══ Data shown ══
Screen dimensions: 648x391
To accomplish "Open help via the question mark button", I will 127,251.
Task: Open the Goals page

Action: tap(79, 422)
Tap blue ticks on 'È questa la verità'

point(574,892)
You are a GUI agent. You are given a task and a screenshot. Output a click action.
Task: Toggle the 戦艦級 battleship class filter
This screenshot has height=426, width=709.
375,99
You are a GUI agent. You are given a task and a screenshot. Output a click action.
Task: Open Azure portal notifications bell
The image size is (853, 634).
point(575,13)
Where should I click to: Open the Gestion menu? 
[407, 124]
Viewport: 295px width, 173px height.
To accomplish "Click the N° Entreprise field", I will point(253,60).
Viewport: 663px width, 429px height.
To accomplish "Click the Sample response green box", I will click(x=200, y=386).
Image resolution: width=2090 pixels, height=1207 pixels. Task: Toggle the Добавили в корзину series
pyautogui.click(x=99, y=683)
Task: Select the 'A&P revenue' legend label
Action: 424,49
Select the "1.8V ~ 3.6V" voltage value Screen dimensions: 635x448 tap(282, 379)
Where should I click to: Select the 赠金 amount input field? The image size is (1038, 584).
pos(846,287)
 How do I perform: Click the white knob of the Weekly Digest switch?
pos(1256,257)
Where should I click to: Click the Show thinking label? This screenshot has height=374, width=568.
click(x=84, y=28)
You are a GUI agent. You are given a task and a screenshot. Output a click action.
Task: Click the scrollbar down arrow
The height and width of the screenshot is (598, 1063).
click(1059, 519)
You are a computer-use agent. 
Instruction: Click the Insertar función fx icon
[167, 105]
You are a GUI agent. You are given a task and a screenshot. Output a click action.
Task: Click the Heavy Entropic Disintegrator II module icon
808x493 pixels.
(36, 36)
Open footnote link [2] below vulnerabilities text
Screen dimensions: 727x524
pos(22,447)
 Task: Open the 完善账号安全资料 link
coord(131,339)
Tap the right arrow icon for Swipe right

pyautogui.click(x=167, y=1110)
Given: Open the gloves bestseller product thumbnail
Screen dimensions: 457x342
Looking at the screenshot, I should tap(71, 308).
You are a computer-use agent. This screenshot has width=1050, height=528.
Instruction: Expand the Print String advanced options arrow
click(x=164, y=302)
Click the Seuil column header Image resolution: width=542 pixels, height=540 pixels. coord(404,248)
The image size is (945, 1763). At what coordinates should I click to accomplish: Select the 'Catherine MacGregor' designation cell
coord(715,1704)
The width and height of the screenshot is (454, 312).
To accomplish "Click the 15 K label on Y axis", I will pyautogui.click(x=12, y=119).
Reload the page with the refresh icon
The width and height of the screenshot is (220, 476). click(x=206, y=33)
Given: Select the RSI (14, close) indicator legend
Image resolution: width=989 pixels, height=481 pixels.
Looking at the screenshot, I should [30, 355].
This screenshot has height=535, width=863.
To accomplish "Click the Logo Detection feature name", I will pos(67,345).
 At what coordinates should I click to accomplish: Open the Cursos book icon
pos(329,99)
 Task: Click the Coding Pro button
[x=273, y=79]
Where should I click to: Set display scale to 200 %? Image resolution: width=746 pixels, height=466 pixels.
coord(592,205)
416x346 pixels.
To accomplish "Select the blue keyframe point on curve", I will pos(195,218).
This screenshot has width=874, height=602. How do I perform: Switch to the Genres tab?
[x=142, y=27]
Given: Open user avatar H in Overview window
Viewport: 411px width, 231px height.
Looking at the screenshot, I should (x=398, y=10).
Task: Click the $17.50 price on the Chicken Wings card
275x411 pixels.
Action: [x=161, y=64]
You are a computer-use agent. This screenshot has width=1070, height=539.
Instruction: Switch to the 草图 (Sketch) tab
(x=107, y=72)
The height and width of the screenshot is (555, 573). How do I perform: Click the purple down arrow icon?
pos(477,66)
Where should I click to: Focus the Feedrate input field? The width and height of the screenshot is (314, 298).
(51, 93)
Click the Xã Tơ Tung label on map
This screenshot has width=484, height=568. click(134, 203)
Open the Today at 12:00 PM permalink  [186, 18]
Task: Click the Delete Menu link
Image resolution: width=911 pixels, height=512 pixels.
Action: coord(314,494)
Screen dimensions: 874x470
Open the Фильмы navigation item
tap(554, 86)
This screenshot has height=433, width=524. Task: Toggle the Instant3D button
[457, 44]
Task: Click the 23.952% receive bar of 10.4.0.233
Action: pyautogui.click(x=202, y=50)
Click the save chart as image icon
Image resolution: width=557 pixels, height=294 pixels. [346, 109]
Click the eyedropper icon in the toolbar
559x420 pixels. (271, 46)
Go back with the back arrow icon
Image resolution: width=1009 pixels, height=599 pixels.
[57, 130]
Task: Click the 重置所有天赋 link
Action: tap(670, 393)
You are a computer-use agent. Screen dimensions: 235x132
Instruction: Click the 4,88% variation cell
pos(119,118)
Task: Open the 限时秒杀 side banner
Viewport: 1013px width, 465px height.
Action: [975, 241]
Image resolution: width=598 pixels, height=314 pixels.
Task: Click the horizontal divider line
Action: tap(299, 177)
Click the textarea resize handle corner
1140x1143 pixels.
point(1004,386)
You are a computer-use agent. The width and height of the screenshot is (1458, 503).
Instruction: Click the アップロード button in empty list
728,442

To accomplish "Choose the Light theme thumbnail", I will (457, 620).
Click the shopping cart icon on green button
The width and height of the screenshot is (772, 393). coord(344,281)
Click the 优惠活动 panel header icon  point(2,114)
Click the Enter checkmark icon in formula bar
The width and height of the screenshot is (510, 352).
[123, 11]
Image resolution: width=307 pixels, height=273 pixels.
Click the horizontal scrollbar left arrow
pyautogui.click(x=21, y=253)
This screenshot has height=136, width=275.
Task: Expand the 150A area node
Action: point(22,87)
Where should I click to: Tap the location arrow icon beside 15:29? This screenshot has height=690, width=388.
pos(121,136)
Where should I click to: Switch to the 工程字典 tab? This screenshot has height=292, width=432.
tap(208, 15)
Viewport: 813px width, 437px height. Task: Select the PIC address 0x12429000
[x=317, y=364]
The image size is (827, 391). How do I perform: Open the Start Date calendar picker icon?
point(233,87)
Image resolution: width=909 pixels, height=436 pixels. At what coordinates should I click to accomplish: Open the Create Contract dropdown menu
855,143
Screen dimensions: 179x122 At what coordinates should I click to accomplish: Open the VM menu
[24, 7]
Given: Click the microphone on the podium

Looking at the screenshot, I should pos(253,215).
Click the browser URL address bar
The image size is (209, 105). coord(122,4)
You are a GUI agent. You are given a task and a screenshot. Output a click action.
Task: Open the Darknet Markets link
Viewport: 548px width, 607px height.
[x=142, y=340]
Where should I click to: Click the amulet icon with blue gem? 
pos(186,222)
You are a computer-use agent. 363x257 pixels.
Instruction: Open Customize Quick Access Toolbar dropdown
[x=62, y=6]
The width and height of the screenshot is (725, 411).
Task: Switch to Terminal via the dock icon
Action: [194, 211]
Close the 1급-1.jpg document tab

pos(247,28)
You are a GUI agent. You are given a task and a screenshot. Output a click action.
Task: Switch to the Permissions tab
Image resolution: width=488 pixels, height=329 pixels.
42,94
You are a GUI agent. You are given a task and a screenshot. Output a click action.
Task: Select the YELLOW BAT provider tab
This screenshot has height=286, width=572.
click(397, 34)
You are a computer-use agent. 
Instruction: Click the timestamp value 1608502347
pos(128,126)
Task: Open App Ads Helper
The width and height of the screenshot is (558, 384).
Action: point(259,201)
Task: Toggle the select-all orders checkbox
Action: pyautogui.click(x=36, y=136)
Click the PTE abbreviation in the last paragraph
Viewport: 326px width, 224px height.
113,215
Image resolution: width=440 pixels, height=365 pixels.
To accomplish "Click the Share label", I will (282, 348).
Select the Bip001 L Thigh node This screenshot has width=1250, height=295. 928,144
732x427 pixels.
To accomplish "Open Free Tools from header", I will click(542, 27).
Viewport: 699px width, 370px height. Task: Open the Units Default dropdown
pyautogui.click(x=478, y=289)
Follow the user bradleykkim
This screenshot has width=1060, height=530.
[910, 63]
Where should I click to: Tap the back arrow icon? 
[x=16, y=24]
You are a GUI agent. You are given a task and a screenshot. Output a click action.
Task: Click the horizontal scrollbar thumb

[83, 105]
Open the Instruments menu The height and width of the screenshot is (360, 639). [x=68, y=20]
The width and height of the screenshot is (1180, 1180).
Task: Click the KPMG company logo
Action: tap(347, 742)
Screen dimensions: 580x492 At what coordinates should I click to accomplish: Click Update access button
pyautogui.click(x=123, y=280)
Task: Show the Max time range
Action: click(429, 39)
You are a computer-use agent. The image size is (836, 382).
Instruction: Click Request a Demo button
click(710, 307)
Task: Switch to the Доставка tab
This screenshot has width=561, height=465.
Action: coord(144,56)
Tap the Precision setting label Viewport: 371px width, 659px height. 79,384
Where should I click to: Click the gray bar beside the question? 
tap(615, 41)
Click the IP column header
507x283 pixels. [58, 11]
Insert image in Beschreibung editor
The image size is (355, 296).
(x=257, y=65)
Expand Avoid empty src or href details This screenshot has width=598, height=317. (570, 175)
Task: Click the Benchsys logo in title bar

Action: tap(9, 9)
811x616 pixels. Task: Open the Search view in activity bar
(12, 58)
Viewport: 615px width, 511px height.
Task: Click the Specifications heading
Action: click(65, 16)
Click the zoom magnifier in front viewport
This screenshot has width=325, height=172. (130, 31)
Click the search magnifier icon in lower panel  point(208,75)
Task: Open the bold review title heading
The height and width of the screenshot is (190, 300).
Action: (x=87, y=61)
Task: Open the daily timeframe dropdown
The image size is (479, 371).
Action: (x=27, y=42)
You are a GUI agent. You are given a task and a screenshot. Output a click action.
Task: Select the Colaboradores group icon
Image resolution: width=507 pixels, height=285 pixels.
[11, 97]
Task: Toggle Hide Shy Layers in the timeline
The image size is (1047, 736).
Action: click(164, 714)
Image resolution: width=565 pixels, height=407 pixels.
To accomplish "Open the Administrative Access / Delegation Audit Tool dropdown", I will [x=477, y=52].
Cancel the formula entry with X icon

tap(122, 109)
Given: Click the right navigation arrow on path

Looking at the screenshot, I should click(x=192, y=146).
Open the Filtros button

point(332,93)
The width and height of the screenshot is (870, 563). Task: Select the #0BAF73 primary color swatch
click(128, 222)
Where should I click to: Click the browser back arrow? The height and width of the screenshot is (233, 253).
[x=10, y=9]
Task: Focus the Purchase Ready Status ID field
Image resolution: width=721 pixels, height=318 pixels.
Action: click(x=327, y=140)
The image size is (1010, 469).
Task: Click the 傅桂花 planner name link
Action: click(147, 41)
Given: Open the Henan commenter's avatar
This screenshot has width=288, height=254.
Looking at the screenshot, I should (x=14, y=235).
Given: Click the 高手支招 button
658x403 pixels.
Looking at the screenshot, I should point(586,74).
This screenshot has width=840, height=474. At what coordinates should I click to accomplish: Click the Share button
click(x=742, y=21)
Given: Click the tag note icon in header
═══
§ **Work to be completed**:
For the string "thumbnail", filter the data and copy out each line where it occurs.

§ **Response to the exercise**:
Given: Open the gloves bestseller product thumbnail
To accomplish "Choose the Light theme thumbnail", I will (457, 620).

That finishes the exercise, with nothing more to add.